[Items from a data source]

>>>>

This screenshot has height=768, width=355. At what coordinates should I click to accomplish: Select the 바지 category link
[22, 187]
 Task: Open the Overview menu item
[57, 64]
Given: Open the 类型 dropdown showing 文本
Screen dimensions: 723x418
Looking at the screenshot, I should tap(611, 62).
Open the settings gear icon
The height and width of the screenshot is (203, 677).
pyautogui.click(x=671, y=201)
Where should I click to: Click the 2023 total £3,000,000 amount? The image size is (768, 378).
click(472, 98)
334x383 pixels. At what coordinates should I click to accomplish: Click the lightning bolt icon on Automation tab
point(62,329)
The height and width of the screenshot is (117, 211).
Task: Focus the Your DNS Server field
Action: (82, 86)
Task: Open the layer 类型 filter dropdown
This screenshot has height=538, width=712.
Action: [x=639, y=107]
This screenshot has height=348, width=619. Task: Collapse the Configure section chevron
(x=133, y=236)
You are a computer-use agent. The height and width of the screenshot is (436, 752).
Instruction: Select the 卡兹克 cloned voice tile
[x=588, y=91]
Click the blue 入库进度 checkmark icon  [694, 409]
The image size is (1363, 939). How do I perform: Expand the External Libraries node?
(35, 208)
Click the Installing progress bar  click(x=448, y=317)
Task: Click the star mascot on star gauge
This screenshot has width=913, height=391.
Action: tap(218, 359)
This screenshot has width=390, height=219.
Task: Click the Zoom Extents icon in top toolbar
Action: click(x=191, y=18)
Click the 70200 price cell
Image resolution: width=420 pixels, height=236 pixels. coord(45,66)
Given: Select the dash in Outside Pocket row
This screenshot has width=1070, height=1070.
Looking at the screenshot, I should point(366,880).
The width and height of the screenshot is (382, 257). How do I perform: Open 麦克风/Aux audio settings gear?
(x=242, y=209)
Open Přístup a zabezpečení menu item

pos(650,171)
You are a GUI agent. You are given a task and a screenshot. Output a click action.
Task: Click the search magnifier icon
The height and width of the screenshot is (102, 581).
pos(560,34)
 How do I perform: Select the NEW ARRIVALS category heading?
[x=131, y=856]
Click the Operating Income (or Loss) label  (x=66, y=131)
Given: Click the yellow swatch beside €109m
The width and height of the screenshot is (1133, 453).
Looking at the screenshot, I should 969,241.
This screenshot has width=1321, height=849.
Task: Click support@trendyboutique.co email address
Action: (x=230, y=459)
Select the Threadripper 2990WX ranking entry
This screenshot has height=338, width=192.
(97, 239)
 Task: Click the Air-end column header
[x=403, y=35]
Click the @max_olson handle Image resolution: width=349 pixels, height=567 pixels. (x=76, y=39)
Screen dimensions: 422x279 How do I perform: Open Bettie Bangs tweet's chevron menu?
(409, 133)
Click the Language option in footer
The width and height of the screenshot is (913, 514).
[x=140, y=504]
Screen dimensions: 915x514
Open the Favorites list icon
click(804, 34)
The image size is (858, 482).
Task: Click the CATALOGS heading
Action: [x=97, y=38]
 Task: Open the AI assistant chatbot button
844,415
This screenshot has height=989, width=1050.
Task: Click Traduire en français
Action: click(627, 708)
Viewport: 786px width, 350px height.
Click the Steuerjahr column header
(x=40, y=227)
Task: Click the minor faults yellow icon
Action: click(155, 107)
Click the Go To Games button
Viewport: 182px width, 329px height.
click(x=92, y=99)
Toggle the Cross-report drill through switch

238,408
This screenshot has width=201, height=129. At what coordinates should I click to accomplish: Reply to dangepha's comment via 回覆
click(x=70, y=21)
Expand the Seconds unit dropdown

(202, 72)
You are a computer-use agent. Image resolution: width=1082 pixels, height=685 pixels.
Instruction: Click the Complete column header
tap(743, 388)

<<<<

• Objective: Render as a numbered list the lines of the records from the line containing "You are a GUI" up to and including the line containing "Click the Operating", leaving out any blank lines.

• Solution:
1. You are a GUI agent. You are given a task and a screenshot. Output a click action.
2. Task: Click the search magnifier icon
3. The height and width of the screenshot is (102, 581).
4. pos(560,34)
5.  How do I perform: Select the NEW ARRIVALS category heading?
6. [x=131, y=856]
7. Click the Operating Income (or Loss) label  (x=66, y=131)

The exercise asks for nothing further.